KUBQ
- La Grande, Oregon; United States;
- Frequency: 98.7 MHz
- Branding: 98.7 The Ranch

Programming
- Format: Country

Ownership
- Owner: Pacific Empire Radio Corporation
- Sister stations: KBKR; KBKR-FM; KLBM; KRJT;

History
- First air date: August 15, 1977 (as KLBM-FM at 98.3)
- Former call signs: KLBM-FM (1977–1985); KKUC (1985–1990);
- Former frequencies: 98.3 MHz (1977–1993)

Technical information
- Licensing authority: FCC
- Facility ID: 24796
- Class: C2
- ERP: 2,250 watts
- HAAT: 592 meters (1,942 ft)
- Transmitter coordinates: 45°26′26″N 117°53′31″W﻿ / ﻿45.44056°N 117.89194°W

Links
- Public license information: Public file; LMS;
- Webcast: Listen live
- Website: 987theranch.com

= KUBQ =

KUBQ (98.7 FM, "The Ranch") is a radio station licensed to serve La Grande, Oregon, in the United States of America. The station is owned by the Pacific Empire Radio Corporation. KUBQ broadcasts a country music format to eastern Oregon.

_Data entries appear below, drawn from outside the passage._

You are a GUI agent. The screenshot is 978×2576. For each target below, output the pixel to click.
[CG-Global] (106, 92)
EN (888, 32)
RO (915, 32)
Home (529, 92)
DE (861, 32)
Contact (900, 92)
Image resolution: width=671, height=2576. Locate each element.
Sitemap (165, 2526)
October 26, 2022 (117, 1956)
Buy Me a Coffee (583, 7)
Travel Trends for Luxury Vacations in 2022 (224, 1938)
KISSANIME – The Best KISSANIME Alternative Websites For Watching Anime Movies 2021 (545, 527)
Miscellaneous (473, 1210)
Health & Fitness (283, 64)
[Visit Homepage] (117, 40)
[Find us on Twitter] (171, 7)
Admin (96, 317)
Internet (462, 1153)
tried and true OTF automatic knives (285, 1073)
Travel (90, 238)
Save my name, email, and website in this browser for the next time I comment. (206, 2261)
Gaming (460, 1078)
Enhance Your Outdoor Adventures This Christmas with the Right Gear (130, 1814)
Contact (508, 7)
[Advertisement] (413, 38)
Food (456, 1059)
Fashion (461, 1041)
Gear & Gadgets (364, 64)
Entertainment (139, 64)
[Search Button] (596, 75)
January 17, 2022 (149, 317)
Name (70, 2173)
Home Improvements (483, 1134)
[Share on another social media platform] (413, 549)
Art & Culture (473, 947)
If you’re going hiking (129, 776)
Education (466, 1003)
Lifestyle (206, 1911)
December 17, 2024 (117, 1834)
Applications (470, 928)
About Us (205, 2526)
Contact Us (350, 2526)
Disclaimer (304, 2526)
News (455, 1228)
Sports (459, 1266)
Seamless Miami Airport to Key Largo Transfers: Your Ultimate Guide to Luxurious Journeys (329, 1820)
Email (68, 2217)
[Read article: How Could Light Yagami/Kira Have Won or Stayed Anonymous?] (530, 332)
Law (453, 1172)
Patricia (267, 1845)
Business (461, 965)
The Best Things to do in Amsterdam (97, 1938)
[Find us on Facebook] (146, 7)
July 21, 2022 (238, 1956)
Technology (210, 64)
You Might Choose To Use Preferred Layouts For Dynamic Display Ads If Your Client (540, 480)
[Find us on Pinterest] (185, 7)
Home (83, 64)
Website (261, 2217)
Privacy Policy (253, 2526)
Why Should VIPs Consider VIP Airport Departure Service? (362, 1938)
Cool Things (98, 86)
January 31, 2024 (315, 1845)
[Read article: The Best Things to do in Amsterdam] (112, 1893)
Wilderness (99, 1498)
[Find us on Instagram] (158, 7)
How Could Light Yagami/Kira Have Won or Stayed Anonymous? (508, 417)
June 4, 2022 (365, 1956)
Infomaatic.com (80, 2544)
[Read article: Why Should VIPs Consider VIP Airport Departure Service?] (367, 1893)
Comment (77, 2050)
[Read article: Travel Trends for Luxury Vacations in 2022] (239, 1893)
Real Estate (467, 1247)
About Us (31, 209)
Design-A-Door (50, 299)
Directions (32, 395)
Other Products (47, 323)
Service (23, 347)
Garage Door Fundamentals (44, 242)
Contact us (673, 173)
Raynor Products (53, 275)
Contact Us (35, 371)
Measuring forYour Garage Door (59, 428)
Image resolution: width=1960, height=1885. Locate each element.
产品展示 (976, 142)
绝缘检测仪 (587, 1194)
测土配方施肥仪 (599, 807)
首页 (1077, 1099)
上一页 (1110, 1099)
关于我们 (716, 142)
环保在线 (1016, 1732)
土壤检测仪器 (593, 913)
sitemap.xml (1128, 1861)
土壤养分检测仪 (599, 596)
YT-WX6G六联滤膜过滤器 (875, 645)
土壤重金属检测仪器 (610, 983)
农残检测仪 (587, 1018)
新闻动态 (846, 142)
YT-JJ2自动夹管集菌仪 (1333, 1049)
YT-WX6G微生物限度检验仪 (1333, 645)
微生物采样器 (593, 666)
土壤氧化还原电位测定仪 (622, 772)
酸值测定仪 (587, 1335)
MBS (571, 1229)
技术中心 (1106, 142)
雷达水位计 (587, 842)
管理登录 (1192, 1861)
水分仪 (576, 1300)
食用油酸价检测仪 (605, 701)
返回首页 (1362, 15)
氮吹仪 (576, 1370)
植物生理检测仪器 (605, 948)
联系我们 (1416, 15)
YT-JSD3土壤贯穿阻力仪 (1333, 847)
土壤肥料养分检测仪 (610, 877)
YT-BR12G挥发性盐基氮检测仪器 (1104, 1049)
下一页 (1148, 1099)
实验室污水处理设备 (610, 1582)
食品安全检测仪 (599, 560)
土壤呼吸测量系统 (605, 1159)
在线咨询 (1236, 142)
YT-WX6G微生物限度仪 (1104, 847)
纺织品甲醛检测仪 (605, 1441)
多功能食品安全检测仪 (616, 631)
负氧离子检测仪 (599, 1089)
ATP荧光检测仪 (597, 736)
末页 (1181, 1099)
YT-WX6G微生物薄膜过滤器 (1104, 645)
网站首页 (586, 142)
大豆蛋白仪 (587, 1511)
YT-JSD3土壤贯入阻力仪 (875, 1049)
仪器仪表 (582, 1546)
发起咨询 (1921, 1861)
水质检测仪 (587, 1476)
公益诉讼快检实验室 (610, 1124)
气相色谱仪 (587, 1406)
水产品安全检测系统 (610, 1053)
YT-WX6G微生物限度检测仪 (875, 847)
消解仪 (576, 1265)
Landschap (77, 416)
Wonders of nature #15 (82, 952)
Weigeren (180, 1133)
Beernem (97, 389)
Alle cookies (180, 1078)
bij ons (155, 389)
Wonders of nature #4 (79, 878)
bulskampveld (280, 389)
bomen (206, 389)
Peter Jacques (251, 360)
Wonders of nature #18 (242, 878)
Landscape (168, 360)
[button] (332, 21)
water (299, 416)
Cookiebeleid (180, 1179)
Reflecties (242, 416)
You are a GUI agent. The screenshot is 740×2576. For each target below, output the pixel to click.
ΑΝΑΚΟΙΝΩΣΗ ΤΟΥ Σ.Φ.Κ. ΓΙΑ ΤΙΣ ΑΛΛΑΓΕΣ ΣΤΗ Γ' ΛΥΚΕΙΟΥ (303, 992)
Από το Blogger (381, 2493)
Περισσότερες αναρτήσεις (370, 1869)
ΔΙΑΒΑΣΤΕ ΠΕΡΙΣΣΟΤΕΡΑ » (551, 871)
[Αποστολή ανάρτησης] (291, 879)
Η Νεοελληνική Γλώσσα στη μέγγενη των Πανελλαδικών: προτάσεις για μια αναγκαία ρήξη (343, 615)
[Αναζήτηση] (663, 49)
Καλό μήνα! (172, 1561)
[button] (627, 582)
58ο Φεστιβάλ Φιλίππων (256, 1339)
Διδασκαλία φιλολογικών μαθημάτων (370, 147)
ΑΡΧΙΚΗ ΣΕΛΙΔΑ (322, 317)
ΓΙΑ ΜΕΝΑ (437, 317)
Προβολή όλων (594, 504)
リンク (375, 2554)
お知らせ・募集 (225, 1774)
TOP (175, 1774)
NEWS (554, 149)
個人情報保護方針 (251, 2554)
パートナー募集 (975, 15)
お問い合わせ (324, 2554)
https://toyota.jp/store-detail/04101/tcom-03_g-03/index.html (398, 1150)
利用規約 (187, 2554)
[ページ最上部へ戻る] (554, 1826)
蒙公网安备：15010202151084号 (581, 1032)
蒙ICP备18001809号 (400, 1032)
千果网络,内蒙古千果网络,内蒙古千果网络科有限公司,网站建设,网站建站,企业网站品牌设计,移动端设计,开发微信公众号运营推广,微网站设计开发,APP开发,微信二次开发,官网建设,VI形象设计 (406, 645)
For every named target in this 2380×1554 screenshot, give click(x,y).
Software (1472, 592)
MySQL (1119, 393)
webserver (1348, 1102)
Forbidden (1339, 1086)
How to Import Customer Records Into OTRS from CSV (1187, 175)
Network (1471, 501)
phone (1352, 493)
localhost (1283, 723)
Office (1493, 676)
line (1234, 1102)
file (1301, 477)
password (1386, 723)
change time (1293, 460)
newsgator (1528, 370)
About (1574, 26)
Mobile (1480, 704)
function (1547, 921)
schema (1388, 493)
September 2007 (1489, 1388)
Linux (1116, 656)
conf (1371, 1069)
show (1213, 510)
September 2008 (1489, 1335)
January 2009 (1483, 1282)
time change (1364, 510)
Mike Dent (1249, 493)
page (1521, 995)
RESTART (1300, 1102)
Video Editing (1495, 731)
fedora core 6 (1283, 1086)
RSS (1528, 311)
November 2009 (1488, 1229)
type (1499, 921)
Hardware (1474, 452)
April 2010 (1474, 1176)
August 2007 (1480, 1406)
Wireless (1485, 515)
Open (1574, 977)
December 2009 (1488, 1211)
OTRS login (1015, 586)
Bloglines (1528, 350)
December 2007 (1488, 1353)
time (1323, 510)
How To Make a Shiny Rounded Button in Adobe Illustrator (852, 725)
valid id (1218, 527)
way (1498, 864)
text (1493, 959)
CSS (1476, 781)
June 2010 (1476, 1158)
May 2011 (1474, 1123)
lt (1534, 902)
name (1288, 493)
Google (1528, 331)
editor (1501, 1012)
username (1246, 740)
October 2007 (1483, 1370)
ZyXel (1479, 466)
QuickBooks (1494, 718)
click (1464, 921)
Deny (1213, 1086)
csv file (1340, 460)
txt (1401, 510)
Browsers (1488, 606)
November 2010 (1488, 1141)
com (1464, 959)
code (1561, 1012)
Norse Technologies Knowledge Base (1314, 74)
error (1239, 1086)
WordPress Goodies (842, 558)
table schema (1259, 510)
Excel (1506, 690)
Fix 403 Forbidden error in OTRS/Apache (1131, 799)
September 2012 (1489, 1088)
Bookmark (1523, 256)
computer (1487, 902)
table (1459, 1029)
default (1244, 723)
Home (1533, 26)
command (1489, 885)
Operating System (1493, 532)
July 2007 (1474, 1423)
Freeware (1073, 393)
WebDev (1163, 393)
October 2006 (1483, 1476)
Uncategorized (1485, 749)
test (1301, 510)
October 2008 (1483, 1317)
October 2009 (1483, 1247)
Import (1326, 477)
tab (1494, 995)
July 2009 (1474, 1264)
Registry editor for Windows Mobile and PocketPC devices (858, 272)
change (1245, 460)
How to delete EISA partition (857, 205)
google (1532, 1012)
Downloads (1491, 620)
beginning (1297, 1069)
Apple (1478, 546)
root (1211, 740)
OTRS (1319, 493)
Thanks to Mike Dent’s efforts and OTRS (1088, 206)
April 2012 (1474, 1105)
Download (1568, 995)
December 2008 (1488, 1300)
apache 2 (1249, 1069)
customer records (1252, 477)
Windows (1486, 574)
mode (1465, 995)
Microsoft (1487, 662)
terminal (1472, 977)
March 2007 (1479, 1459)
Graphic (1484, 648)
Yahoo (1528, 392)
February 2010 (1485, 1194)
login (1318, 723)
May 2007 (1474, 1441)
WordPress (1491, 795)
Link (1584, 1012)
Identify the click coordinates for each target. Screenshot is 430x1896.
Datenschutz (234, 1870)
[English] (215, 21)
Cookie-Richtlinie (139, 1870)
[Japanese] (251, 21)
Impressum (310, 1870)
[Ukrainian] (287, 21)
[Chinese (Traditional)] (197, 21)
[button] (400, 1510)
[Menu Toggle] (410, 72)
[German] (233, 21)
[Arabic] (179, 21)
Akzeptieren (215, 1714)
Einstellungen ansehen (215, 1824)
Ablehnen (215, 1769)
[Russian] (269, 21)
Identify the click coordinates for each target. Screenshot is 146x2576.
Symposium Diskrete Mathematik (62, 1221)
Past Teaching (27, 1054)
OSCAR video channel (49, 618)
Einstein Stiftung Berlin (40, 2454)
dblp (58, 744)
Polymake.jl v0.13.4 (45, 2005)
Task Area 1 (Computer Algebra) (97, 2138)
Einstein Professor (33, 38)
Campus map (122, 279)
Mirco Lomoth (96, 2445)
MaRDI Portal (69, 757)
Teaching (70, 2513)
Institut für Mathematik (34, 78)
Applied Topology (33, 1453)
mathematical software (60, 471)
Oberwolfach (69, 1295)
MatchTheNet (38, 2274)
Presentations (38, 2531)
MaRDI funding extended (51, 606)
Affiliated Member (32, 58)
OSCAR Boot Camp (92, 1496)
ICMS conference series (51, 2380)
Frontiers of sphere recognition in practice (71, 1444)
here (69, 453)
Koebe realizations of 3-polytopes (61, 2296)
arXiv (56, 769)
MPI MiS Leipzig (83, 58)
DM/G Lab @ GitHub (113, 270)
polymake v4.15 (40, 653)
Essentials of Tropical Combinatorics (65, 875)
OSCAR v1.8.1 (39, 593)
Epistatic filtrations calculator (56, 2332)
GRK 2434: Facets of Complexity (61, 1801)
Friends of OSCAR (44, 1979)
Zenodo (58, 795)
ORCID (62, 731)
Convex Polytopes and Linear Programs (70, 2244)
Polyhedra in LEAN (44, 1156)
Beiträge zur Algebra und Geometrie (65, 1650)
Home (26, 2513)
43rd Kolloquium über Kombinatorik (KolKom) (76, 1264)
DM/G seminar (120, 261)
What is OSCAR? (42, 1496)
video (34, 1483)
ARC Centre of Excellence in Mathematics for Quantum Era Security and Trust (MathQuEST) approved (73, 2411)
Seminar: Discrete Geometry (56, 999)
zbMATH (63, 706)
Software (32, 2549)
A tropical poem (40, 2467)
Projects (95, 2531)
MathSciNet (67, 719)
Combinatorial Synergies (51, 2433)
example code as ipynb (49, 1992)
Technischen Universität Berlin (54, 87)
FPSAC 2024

All five stations owned and operated by Pacific Empire Radio Corporation, in Eastern Oregon, share a radio studio building in La Grande, Oregon, located at 2510 Cove Ave.

==History==
In November 1984, KLBM, Inc., reached an agreement to sell KLBM-FM to Grande Radio, Inc. The deal was approved by the FCC on January 7, 1985, and the transaction was consummated on June 24, 1988.

The station was assigned the KUBQ call sign by the Federal Communications Commission on June 4, 1990.

On July 1, 2019, KUBQ changed its format from rock to country, branded as "98.7 The Ranch".